歯原性上皮細胞や歯胚の器官培養の研究結果から、ビタミンDがエナメル芽細胞分化を促進させ、エナメルマトリックスの石灰化に必須であることがこれまでの研究で分かっている。石灰化物の産生量を見ると、培地中のCa濃度と相関しており、これらの細胞外カルシウムが石灰化にどのように影響しているかを検討する。歯の形成過程ではエナメルは、歯原性上皮細胞である中間層の細胞と接しているエナメル芽細胞によって分泌される基質が石灰化して形成される。この場合、エナメル形成に必要なカルシウムは、エナメル芽細胞から調達されているが、細胞内をどのような機構で移動しているのかは不明な点が多い。このカルシウムの移動を培養細胞、歯の器官培養系を用いてモニターし、ビタミンDによるカルシウム移動の変動について検討を行う。動物実験ではビタミン D を含まない飼料で飼育した群、ビタミン D を含 まない飼料 で飼育した妊娠マウスにサプリメントとしての活性型ビタミン D を投与した群、通常の飼料で飼 育した群、通常飼料にサプリメントとしての活性型ビタミン D を投与した群の臼歯、切歯の石灰化度をマイクロ CT、軟 X 線、組織切片で比較検討する。また、出生直後のマウスから、歯胚の mRNA を抽出し、エナメル基質蛋白群、calbindin-D28、Cyp24a1、Cyp27a1、Cyp27b1,Cyp2R1 の遺伝子発現をリアルタイム PCR で解析する。また出生直後のマウスの一部から歯胚切片を作成し、HE 染色にて組織学的に検討する。また、アルカリホスファターゼ染色、Alizarin Red 染色およびエナメル基質 蛋白群、calbindin-D28、Cyp24a1、Cyp27a1、Cyp27b1,Cyp2R1の抗体を用いた免疫組織染色を行い、 各蛋白の発現強度、組織内局在の変化などを観察し考察する。

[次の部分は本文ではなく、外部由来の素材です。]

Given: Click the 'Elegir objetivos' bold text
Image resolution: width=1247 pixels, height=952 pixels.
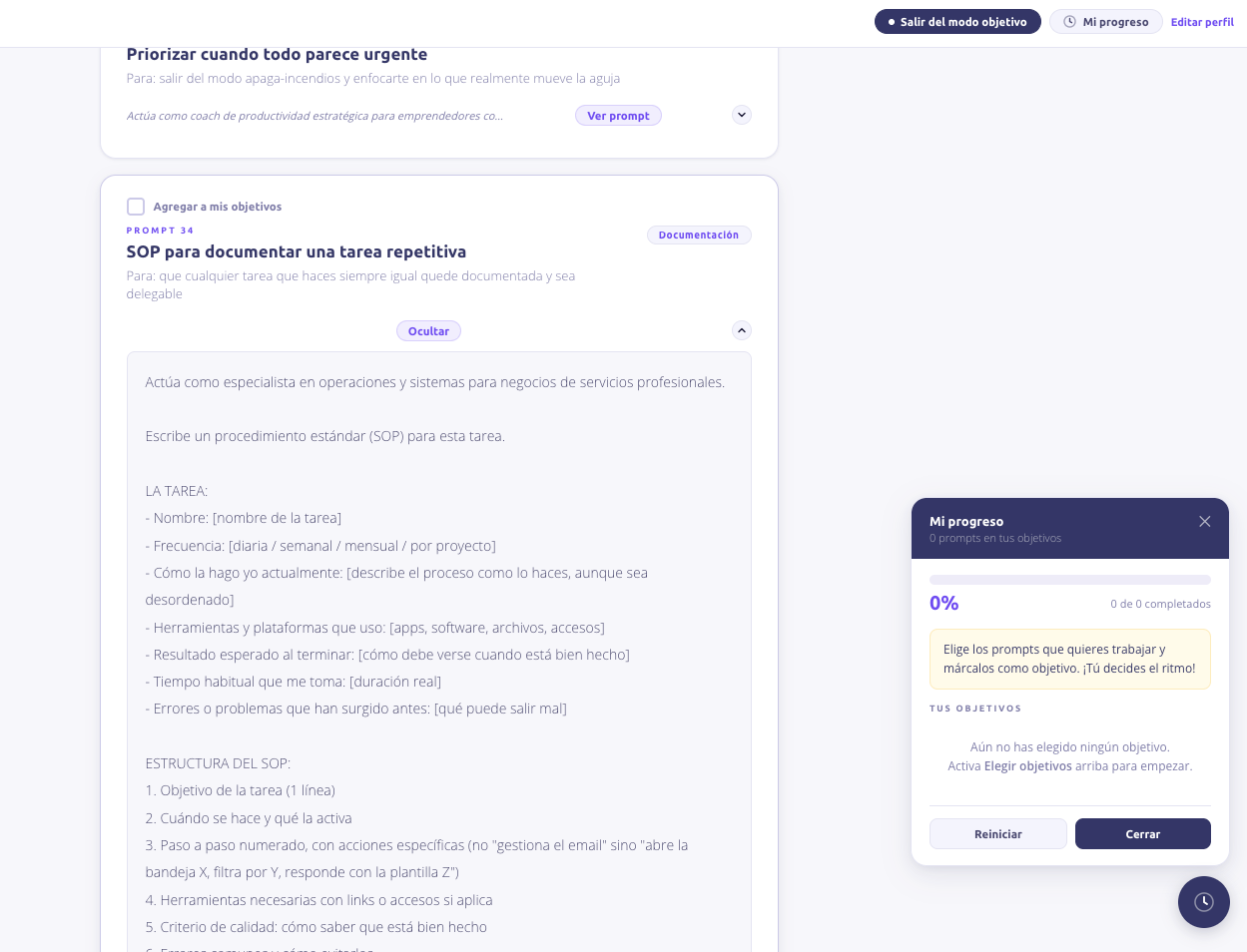Looking at the screenshot, I should 1027,766.
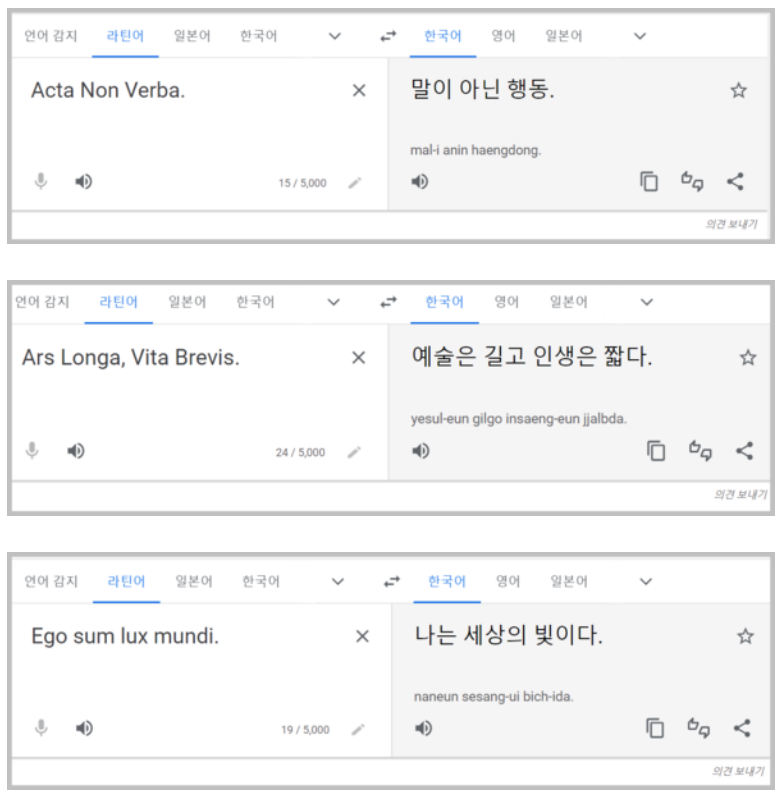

本年度は国際学会の発表を予定していたが、時期的に大学業務と予定が重なってしまい、旅費の予算額を下回り、結果として繰り越しとなった。
本年度は、研究結果をまとめ国際学会に発表する予定である。また、夜行性であるマウスの実験に加え、夜行性でないやや大型の実験動物を用いて、低ビタミンD状態による永久歯エナメルの石灰化の検討も計画する。